Abstract
Atopic dermatitis (AD) is an often severely itching, chronic, inflammatory skin
disorder and may worsen due to stress and anxiety. Tachykinins have been suggested to
influence the level of inflammation as well as being involved in pruritus, stress and
anxiety.
The aim of the study was to investigate the role of tachykinins, including substance P
and neurokinin (NK) A, in the pathogenesis of AD, pruritus and worsening during
stress.
Initially an animal model was used to investigate innervation, substance P and the
neurokinin (NK)-1 receptor (R) in relation to eczema and stress using an
immunohistochemistry method. Chronic mild stress seemed to decrease innervation in
eczematous skin lesions and we recorded a decrease in substance P positive fibres in
stressed eczematous skin compared to in stressed control. In addition, a tendency of
increased levels of NK-1R m-RNA in skin of stressed compared to non-stressed
eczematous mice was apparent using PCR. A decrease of substance P
immunoreactivity was detected in the medial hippocampus of the brain in stressed
compared to in non-stressed eczematous mice.
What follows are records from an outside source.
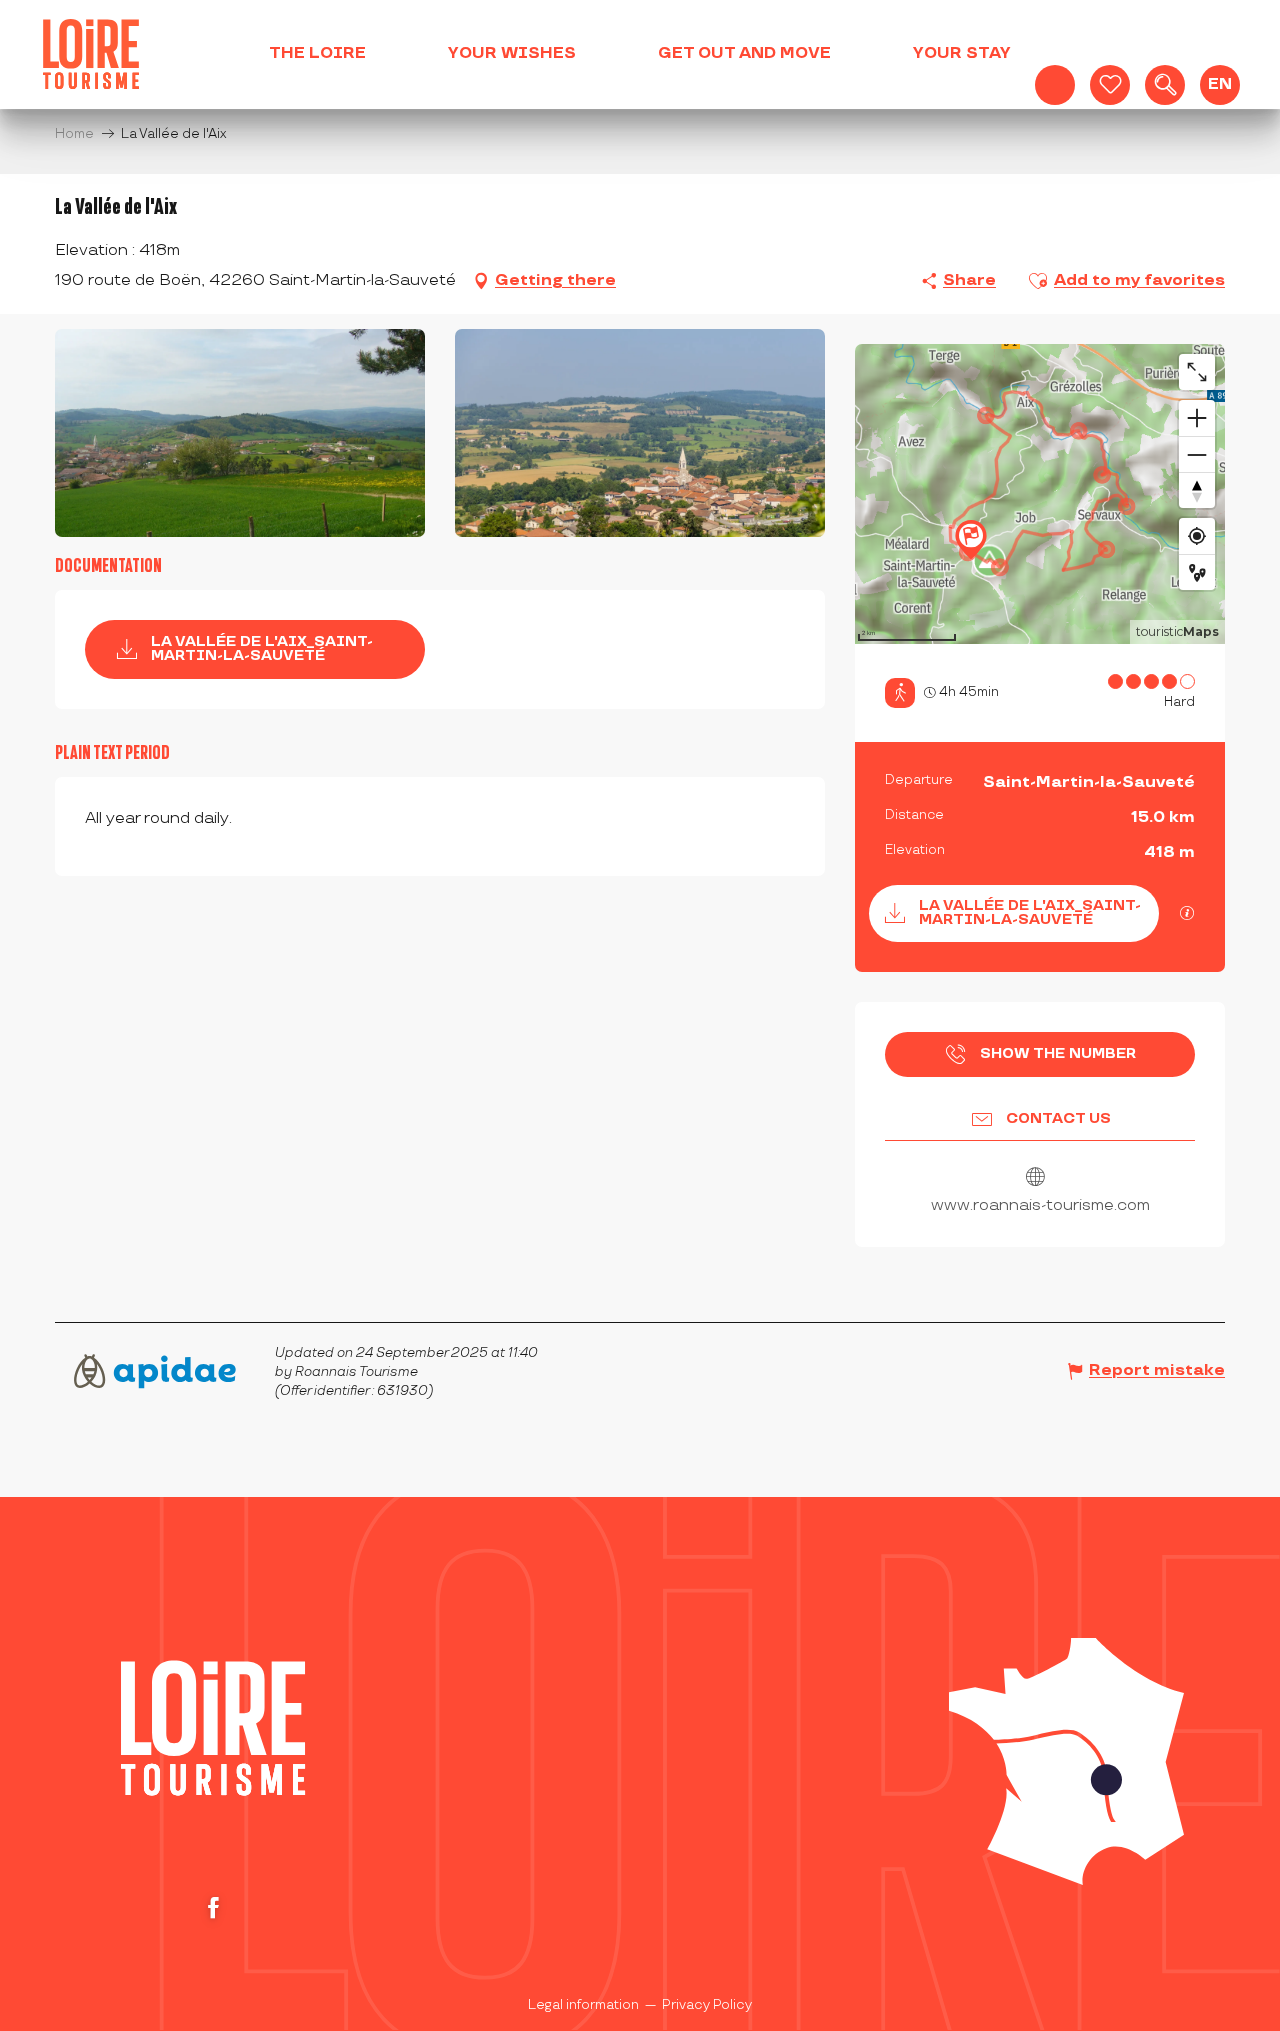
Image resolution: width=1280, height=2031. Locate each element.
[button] (1165, 85)
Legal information (583, 2005)
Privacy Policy (707, 2005)
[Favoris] (1110, 85)
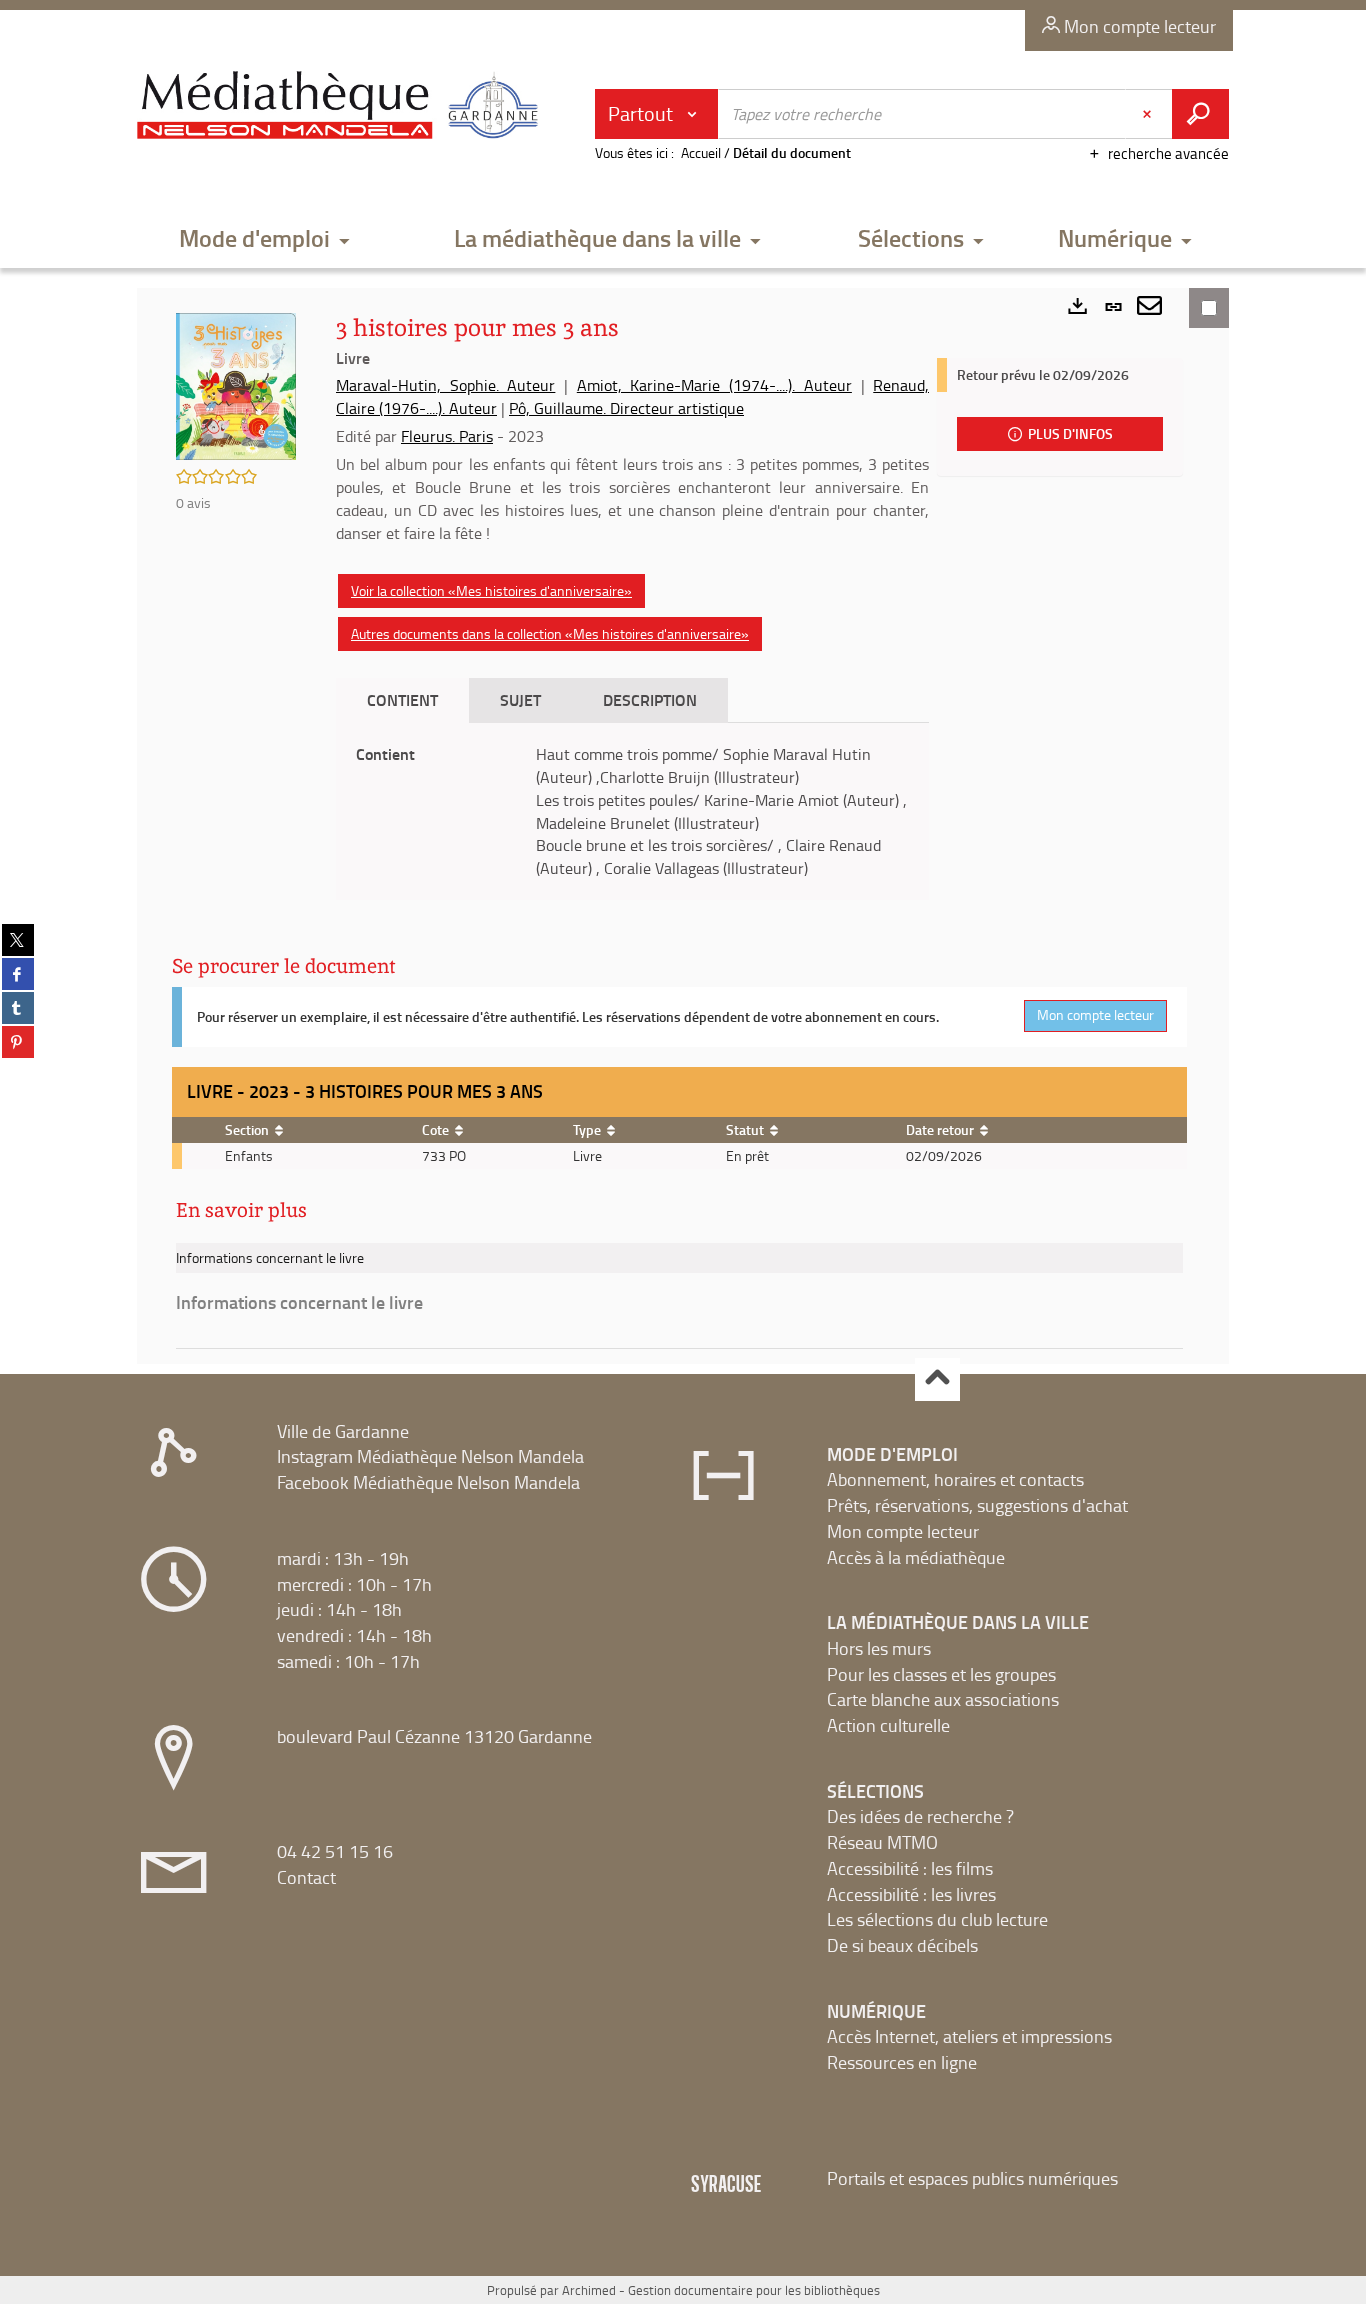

Tachykinin expression was then examined in the skin of AD patients, and possible
correlations to clinical and psychodemographic parameters were investigated. The
numbers of substance P- and NKA positive nerve fibres and also of NKA positive
dermal cells were increased in lesional compared to non-lesional skin. In addition, there
was a correlation between the NK1-R positive cells, and the level of acanthosis and
inflammation, in the lesional skin. There was also a correlation between the depression
score and the number of the NK-1R positive cells in lesional as well as in non-lesional
skin.
Finally, the effect of an NK-1R antagonist, aprepitant, was evaluated in adult patients
with moderate-severe AD, compared to a standard topical treatment in an open
randomized trial. In both the treatment group and the control group significant
improvement was evident both regarding extent of disease and pruritus. However, there
was not any significant additional improvement for any of these parameters in the
aprepitant-treated patients compared to controls.
In conclusion, tachykinins seem to have a role in the pathogenesis and stressworsening of AD. However, this role seems to be complex and further investigations
are needed to fully understand these connections.